◆ What you have to do:
Among the records that follow, set down only the lines from the one containing "Viewport: 768px width, 636px height." to the one containing "You are a computer-use agent. Screen", both included, exactly.

◆ The records:
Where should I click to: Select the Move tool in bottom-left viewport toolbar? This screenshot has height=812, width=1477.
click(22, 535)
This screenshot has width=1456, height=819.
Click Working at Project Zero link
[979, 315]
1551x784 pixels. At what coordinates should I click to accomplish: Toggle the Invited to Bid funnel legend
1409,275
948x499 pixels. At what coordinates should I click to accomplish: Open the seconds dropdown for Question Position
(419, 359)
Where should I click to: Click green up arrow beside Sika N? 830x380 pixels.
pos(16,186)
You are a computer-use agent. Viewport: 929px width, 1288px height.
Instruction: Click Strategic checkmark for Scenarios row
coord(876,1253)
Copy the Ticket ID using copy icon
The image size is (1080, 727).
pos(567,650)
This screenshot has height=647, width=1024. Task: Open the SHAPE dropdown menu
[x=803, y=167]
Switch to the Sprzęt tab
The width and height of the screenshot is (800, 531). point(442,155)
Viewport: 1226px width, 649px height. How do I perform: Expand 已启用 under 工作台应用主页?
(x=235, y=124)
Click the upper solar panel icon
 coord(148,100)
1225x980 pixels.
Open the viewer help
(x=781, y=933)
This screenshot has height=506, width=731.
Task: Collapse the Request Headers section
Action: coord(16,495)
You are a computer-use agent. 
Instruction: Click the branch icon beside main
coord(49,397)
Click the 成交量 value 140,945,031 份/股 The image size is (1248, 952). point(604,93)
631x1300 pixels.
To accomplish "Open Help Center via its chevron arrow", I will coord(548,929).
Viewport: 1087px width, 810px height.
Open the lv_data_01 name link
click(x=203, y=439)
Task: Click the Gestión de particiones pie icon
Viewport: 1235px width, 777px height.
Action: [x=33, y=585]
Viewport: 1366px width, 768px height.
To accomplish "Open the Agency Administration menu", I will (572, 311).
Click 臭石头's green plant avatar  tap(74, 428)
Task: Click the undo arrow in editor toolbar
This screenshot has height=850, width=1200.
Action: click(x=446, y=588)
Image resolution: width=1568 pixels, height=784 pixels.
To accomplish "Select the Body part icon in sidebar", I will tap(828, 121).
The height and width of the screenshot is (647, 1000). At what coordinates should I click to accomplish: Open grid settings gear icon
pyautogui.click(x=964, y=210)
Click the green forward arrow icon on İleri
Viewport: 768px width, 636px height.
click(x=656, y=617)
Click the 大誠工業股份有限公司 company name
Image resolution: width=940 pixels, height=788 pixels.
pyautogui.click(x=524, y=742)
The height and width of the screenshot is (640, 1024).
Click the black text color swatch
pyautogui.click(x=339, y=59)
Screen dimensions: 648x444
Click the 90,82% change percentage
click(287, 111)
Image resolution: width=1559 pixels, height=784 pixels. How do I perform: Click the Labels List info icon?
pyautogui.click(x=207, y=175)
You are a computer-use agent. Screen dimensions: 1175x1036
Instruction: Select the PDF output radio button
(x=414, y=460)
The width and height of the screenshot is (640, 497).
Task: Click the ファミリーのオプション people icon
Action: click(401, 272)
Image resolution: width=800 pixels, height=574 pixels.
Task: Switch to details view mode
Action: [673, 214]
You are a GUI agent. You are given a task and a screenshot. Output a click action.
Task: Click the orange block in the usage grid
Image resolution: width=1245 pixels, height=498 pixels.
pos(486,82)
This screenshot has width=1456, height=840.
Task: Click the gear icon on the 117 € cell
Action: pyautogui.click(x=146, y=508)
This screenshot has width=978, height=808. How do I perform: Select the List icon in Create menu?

◆ Task output:
Viewport: 768px width, 636px height.
click(x=656, y=617)
Click the 大誠工業股份有限公司 company name
Image resolution: width=940 pixels, height=788 pixels.
pyautogui.click(x=524, y=742)
The height and width of the screenshot is (640, 1024).
Click the black text color swatch
pyautogui.click(x=339, y=59)
Screen dimensions: 648x444
Click the 90,82% change percentage
click(287, 111)
Image resolution: width=1559 pixels, height=784 pixels. How do I perform: Click the Labels List info icon?
pyautogui.click(x=207, y=175)
You are a computer-use agent. Screen dimensions: 1175x1036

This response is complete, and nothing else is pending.